While common interest statutes give associations substantial power relating to assessments and liens, it’s important to note that members are also afforded considerable rights. Perhaps most importantly, members have the right to inspect HOA records, allowing them to examine how their money is being spent. When combined with owners’ voting rights and the fiduciary duties imposed on board-members, the right to inspection creates a strong incentive for HOA officers to behave ethically.
Statutory notice requirements also protect owners by ensuring they are aware of enforcement actions taken by the board. Many jurisdictions, though not the UCIOA, require HOA boards to provide notice prior to recording a lien. California allows owners to opt for dispute resolution before a lien is recorded, and Florida provides a statutory means for contesting a filed lien without going to court. The requirement of pre-foreclosure notice is nearly universal. Notably, the procedural rules imposed upon associations are not just technicalities – failure to strictly comply can render a lien invalid and even result in liability for the association. See Diamond v. Superior Court, 217 Cal. App. 4th 1172 (2013).
The Bottom Line
The simplest way for owners to safeguard their other rights is to exercise the right to vote.
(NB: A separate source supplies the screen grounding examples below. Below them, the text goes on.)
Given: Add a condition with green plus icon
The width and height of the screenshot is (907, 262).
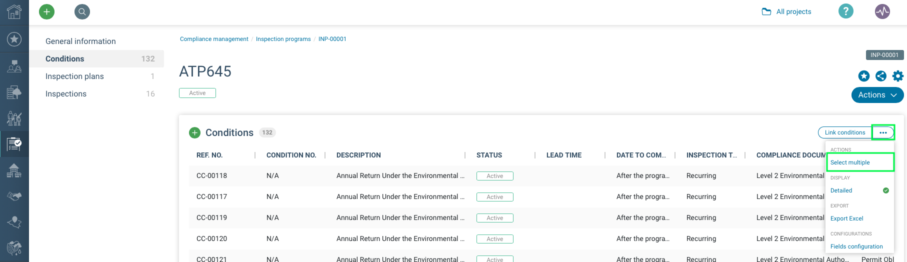Looking at the screenshot, I should tap(195, 133).
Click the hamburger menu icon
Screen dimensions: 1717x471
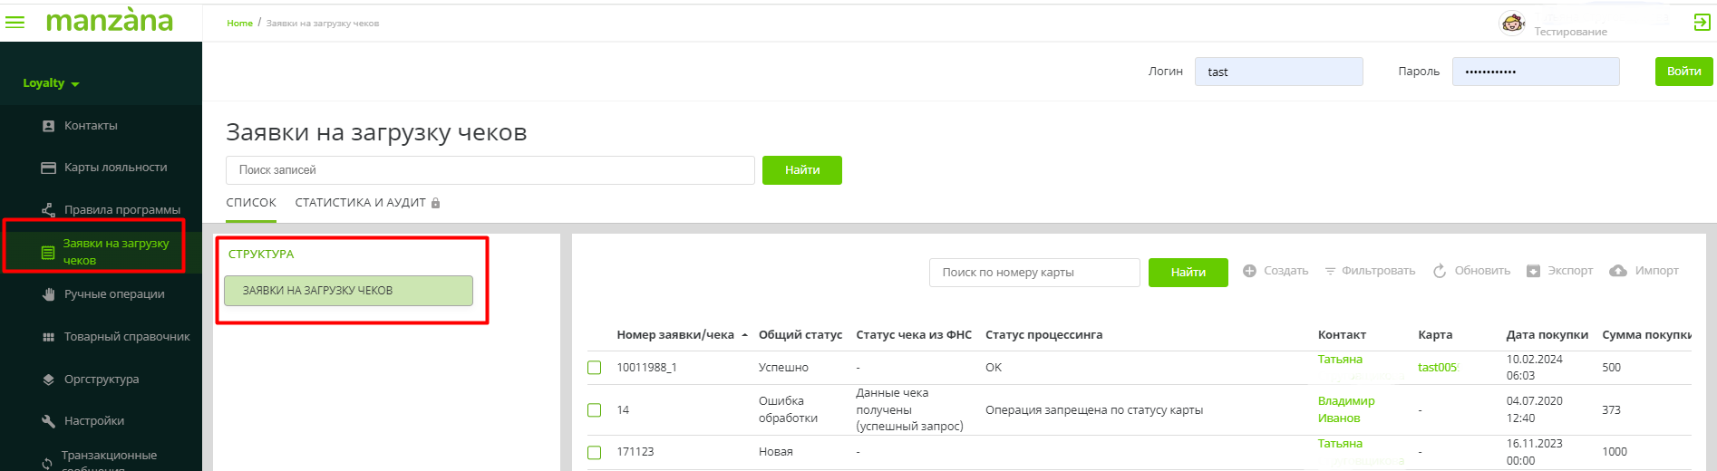[x=15, y=22]
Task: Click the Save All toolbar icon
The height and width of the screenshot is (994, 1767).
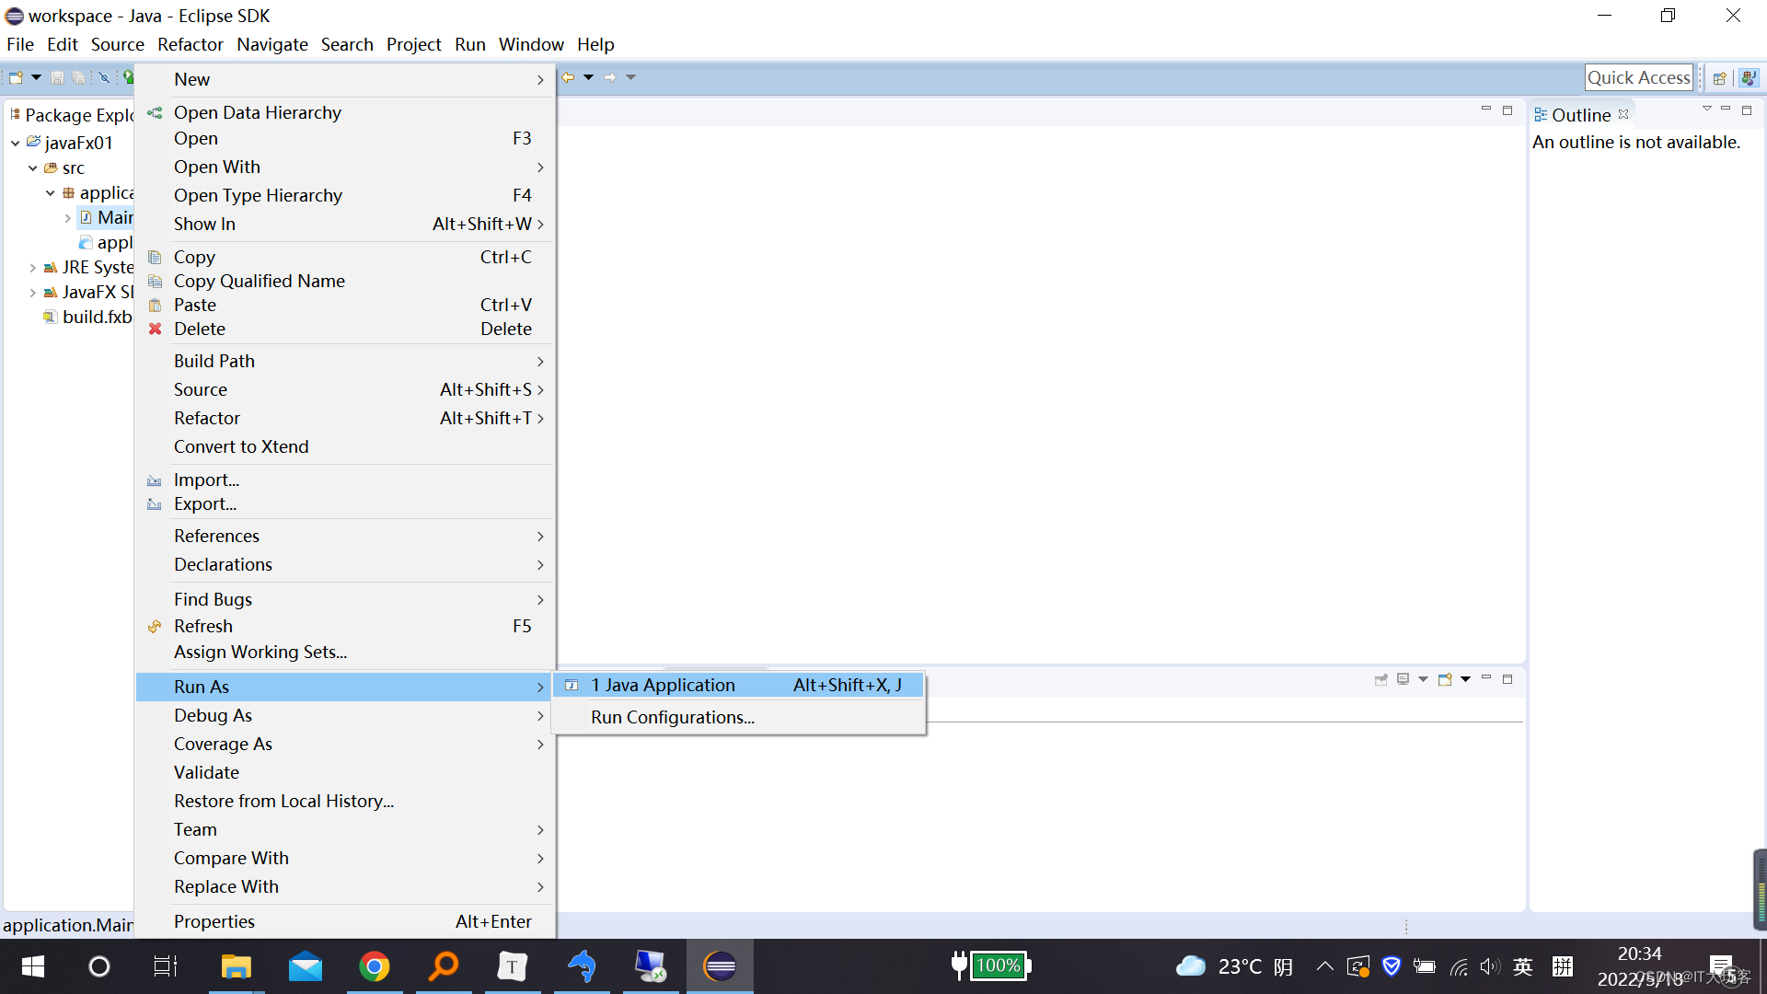Action: 79,77
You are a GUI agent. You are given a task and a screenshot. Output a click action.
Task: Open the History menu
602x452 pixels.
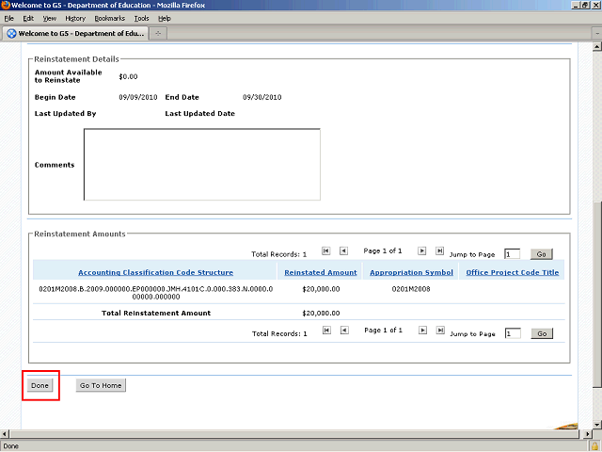[75, 18]
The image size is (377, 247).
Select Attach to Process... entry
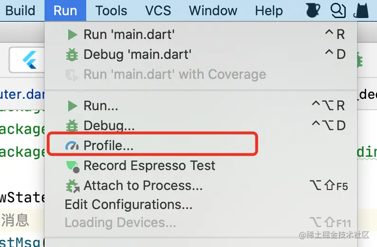click(x=143, y=186)
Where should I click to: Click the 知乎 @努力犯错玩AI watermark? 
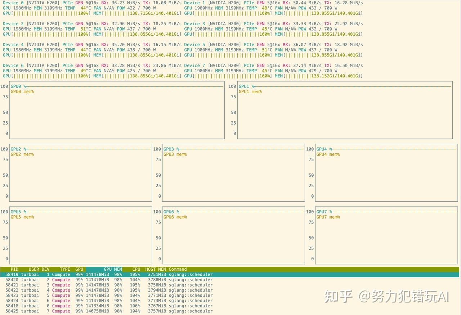387,296
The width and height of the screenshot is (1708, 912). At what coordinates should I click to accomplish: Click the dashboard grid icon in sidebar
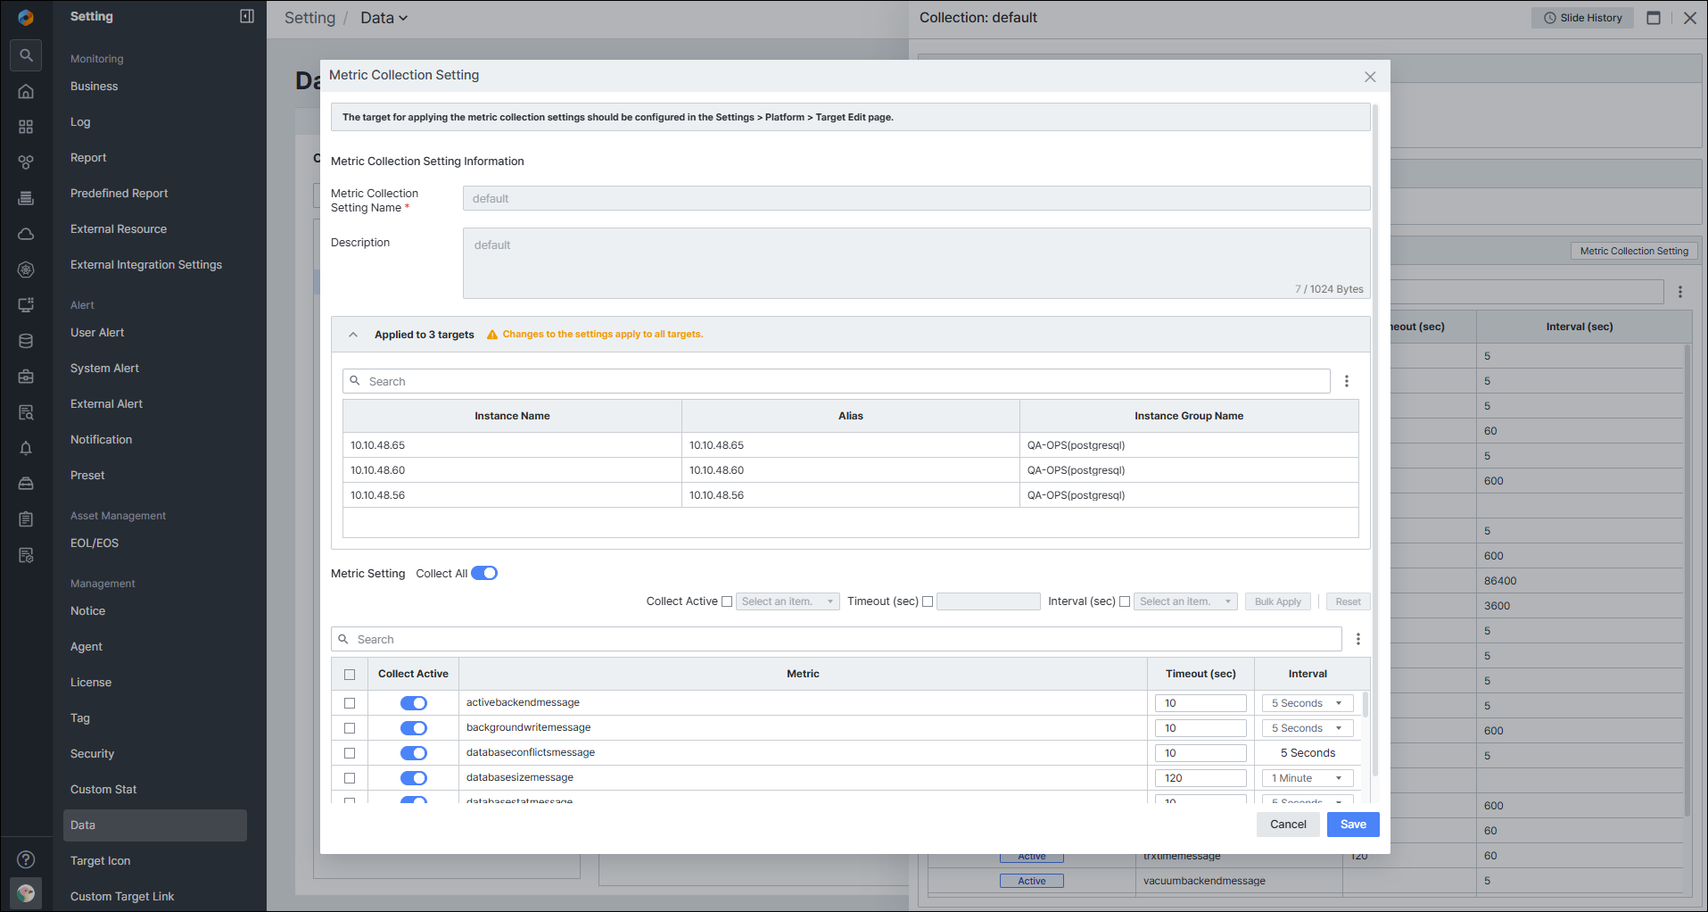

It’s easy to disregard letters from your association board and skip member meetings, but doing so negates an essential feature of community associations: their democratic character. “Little democratic sub-societies,” as described by the Florida judge, work best when all members participate. The oft-repeated (and occasionally maligned) political line, “if you don’t vote, you can’t complain,” may be more appropriately applied to HOA’s, a realm in which each owner’s individual vote carries greater weight and anyone can run for president.